While it wants to retain a long-held reputation for producing sturdy, long-lasting “workhorse” vehicles, it now wants to add a “sexy” element to the brand. In addition to government and corporate fleets, its stock customer base, it wants to gain the attention of individuals seeking everyday vehicles that double up for commuting and leisure.
Toyota and Ford, through their Hilux and Ranger brands, have successfully bridged the divide. Now Isuzu, like Nissan and its new Navara, wants to do the same.
While Isuzu persists with its overall marketing message that “we’re with you for the long run”, the new D-Max promises a “bold new age”. Most media reviewers seem impressed with the vehicle’s design, power, comfort and handling.
Isuzu SA MD Billy Tom says: “We’re no longer directing our advertising exclusively at fleet managers. The brand now is also about lifestyle and influencers. D-Max is like a passenger vehicle but without compromising its traditional qualities.”
Nowhere is Isuzu’s split personality more evident than in this year’s R1.2bn launch of the latest D-Max — Isuzu’s biggest investment since buying out the local assets of General Motors (GM) when the US company disinvested at the end of 2017.
For while the seventh-generation vehicle is a design and technological leap from predecessors, the company continues to also build the sixth-generation version for those customers with more basic priorities, like a cheaper price and the ability to operate on lower-quality diesel. In some African markets, says Tom, fuel quality is so bad that service intervals are 5,000km apart, instead of the usual 15,000km.
Some buyers are less interested in state-of-the-art engine technology and comfort features than in endurance and reliability. Actually, says Tom, the new D-Max is just as strong on these, but it makes sense to provide customers with choice.

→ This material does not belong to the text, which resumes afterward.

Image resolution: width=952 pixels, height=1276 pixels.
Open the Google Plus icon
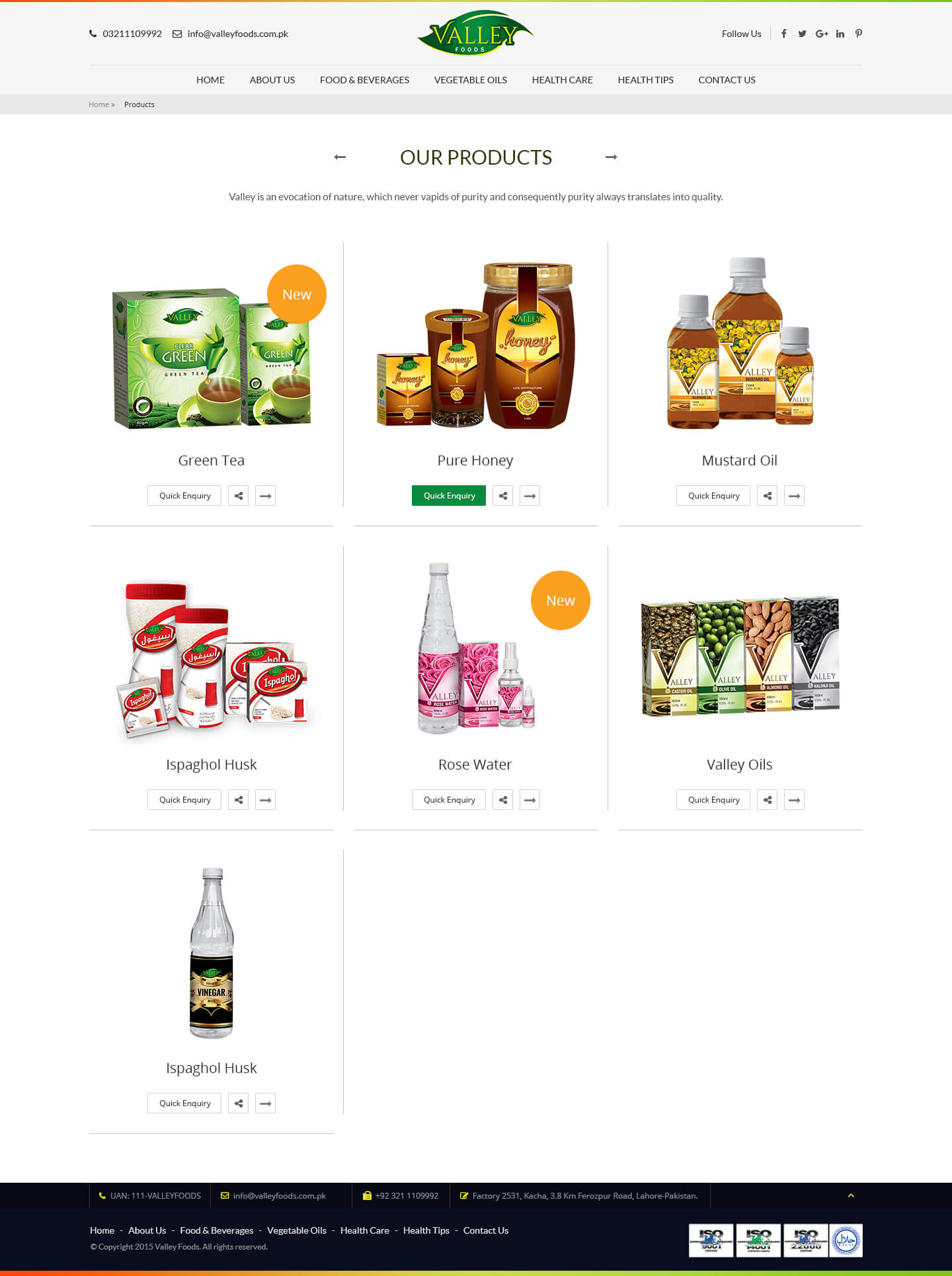pos(822,34)
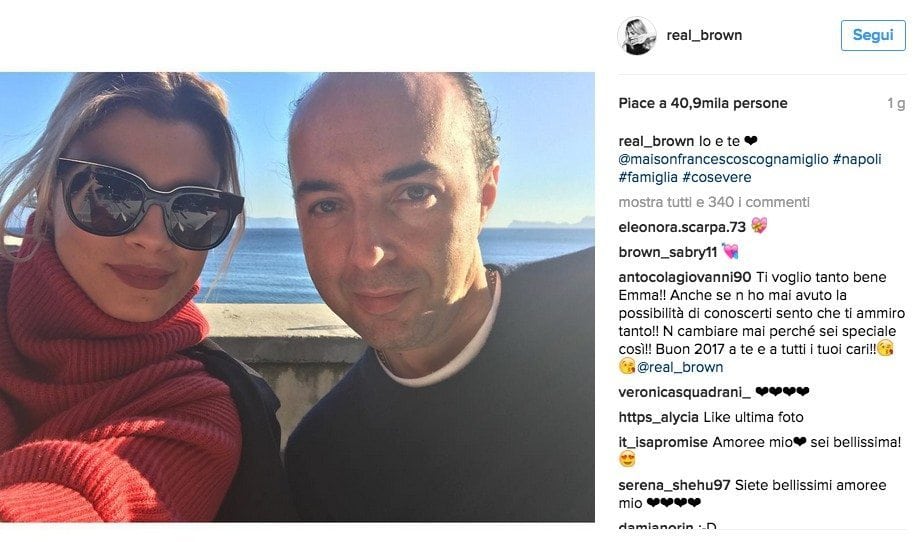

It’s not as if there isn’t space for both at the Struandale vehicle assembly plant, on the outskirts of Gqeberha. It has annual capacity to build 75,000 D-Maxes over three shifts but currently builds about 25,000, over one.
This year, Tom expects to sell about 20,000 vehicles in SA and export 5,000. That’s half the 50,000 minimum required to access the full range of investment incentives available to manufacturers under the 2021-2035 SA Automotive Masterplan.
The production split between the two D-Max generations is dependent on customer demand. When I visited Struandale recently, the split was 62% in favour of the new version. The previous one will be phased out eventually, but no-one is sure when. Some people in the plant will be relieved when it happens. Building two vehicle generations with very different designs, technology and components, in both left- and right-hand-drive, makes for complicated manufacture. Volumes don’t justify wholesale automation, so the plant is light on robots and heavy on humans. It’s very different to the heavily automated D-Max plant in Thailand, with capacity for 400,000 vehicles.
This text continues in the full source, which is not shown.